START Text shown

Figure 3 summarizes the required steps when we repair a failure on a master. The failure is noticed only by the processes in its local_comm and by the ones in the global_comm (Fig. 3a). However, the failed process belongs to four different communicators and all of them must exclude the failed process to proceed. The local_comm, its POV, and the global_comm can shrink to exclude the failed master process. However, the master of the predecessor needs to notify the processes in its POV before shrinking, since they were unable to notice it directly. In this phase of the repair procedure, the processes in the local_comm of the failed master can communicate with the other processes only by using their POV through the master of the successor. Legio uses this connection to include the new master node, i.e. the process with lower rank among the ones in the local_comm of the failed master, to the global_comm (Fig. 3b). Then, it can use the global_comm to update also the predecessor POV (Fig. 3c) and complete the repair procedure (Fig. 3d).

Fig. 3
figure 3

Overview of the repair procedure when a master fails. The communicators and processes follow the notation rules of the previous images. The red cross highlights the failed node. The exclamation marks highlight the nodes that notice the failure. The arrows that originate from a process represent the inclusion of the process in a communicator. The arrow color represents the target communicator. The arrow border color represents the communicator used to perform the operation (color figure online)

Even if this procedure is composed of several steps, it reduces the cost of the repair operations because it lowers its complexity. If we refer to \(S(x)\) as the computational cost of the shrinking operation over \(x\) processes, we can define the shrink complexity as follows:

$$\begin{aligned} R_H (s,k)= {\left\{ \begin{array}{ll} S(k) + 2S(k + 1) + S(s/k) &{} \text{ if } \text{ failed } \text{ master }\\ S(k) &{} \text{ otherwise } \end{array}\right. } \end{aligned}$$
(1)

where \(s\) is the size of the entire communicator and we assume for simplicity that it is multiple of the maximum size of the local_comms \(k\). For the master fault case, the three terms refer to the shrinking of the local_comm (\(S(k)\)), the two POVs (\(2S(k+1)\)), and the global_comm (\(S(s/k)\)). The complexity depends on the role of the process, as described previously, and on the value \(s\). When \(s\) increases, the complexity of the hierarchical approach improves with respect to \(S(s)\), i.e. shrinking the entire communicator. In particular, there might be a minimum value of \(s\) such that the hierarchical approach will be less expensive than the normal one (for some value of \(k\)). Formally:

$$\begin{aligned} \exists s_0(\forall s>s_0(\exists k | R_H (s,k) < S(s))) \end{aligned}$$
(2)

END Text shown
START Dataset content

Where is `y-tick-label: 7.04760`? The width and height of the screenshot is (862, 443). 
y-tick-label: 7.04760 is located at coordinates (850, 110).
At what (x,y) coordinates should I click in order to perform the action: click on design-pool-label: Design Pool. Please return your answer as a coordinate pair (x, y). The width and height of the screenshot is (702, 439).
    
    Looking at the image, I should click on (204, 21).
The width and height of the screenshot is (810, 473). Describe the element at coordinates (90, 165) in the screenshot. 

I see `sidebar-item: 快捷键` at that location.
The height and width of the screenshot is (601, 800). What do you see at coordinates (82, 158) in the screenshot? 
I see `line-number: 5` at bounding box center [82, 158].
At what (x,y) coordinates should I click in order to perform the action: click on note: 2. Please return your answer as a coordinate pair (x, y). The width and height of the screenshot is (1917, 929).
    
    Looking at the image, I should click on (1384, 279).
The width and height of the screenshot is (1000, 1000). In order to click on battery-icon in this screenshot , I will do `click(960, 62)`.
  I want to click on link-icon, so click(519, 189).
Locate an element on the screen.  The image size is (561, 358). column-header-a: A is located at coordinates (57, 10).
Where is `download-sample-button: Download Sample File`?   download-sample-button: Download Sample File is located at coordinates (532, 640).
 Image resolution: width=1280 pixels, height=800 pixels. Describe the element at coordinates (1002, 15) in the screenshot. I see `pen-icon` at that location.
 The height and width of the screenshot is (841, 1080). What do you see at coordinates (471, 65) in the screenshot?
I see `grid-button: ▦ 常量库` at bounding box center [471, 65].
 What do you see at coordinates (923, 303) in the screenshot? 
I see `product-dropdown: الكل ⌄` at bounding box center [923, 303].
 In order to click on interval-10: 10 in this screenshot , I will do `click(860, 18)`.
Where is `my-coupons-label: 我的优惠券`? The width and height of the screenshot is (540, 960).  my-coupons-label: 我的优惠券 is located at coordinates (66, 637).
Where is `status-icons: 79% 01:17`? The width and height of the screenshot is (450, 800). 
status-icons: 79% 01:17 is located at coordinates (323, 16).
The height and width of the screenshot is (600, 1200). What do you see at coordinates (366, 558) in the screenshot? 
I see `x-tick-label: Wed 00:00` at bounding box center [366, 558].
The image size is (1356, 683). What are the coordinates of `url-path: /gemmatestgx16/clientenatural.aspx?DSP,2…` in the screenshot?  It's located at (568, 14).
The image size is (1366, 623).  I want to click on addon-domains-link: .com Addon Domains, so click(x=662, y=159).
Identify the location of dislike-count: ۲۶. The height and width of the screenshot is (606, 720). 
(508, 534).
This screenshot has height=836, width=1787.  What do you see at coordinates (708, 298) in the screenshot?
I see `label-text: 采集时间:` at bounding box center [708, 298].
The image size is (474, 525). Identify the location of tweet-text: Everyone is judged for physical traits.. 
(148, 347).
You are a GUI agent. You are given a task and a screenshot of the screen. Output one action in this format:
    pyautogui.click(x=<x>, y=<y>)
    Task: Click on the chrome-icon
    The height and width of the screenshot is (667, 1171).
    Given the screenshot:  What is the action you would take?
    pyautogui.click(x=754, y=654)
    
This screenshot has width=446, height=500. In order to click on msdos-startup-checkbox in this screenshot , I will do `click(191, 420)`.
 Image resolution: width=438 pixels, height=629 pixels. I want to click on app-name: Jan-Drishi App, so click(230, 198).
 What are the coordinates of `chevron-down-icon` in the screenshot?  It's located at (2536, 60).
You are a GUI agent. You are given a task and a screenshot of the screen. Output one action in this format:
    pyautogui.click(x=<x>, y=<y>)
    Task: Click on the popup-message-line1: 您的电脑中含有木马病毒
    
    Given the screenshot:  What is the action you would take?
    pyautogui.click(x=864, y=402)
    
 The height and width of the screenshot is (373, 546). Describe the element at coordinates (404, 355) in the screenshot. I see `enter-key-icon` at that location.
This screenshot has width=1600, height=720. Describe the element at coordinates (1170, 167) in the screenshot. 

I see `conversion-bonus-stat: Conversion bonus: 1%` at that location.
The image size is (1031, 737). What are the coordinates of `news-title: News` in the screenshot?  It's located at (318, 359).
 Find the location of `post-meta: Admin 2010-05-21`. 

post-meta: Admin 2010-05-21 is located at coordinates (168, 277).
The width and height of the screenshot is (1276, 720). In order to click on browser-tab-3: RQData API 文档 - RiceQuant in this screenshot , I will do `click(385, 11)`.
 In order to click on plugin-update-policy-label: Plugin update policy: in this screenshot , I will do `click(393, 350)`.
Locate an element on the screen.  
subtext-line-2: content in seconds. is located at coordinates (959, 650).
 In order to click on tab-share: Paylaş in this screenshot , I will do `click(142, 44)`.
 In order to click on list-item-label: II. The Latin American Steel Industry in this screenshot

END Dataset content

> _Work task 1_:
In the text on master-failure repair, what are the answers to these?
(a) Which processes notice a failure on a master?
(b) Which process becomes the new master node?
(c) In the master fault case, what does the term S(s/k) refer to?
> _Work task 2_: Can you return the part of the text on master-failure repair starting at "Overview of the" and ending at "(color figure online)", copied exactly?
> _Work task 3_: Can you resume the text on master-failure repair from the point where it stops?

> _Exercise result 1_:
(a) The processes in the failed master's local_comm and the ones in the global_comm.
(b) The process with lower rank among the ones in the local_comm of the failed master.
(c) The shrinking of the global_comm.

> _Exercise result 2_:
Overview of the repair procedure when a master fails. The communicators and processes follow the notation rules of the previous images. The red cross highlights the failed node. The exclamation marks highlight the nodes that notice the failure. The arrows that originate from a process represent the inclusion of the process in a communicator. The arrow color represents the target communicator. The arrow border color represents the communicator used to perform the operation (color figure online)

> _Exercise result 3_:
To answer this question, we need the complexity of \(S\). Even if we do not have a formal definition, the authors of Fenix [11, 18] have empirically estimated a more than linear complexity. Under the assumption that all the processes have an equal probability of failure, it is possible to continue the analysis by combining the two parts of the Equation 1. In particular, given s as the size of the entire communicator and k as the size of the local communicators, we can state that the probability of a process to be master is \(\frac{1}{k}\) (one process per local) and, as a consequence, the probability of being non-master is \(\frac{k-1}{k}\). From this, we can obtain:

$$\begin{aligned} R_H (s,k)=\; & {} \frac{1}{k} \left( S(k)+ 2 S(k + 1) + S \left( \frac{n}{k}\right) \right) + \frac{k-1}{k}S(k) \nonumber \\= \;& {} S(k) + \frac{2}{k}S(k+1) + \frac{S(s/k)}{k} \end{aligned}$$
(3)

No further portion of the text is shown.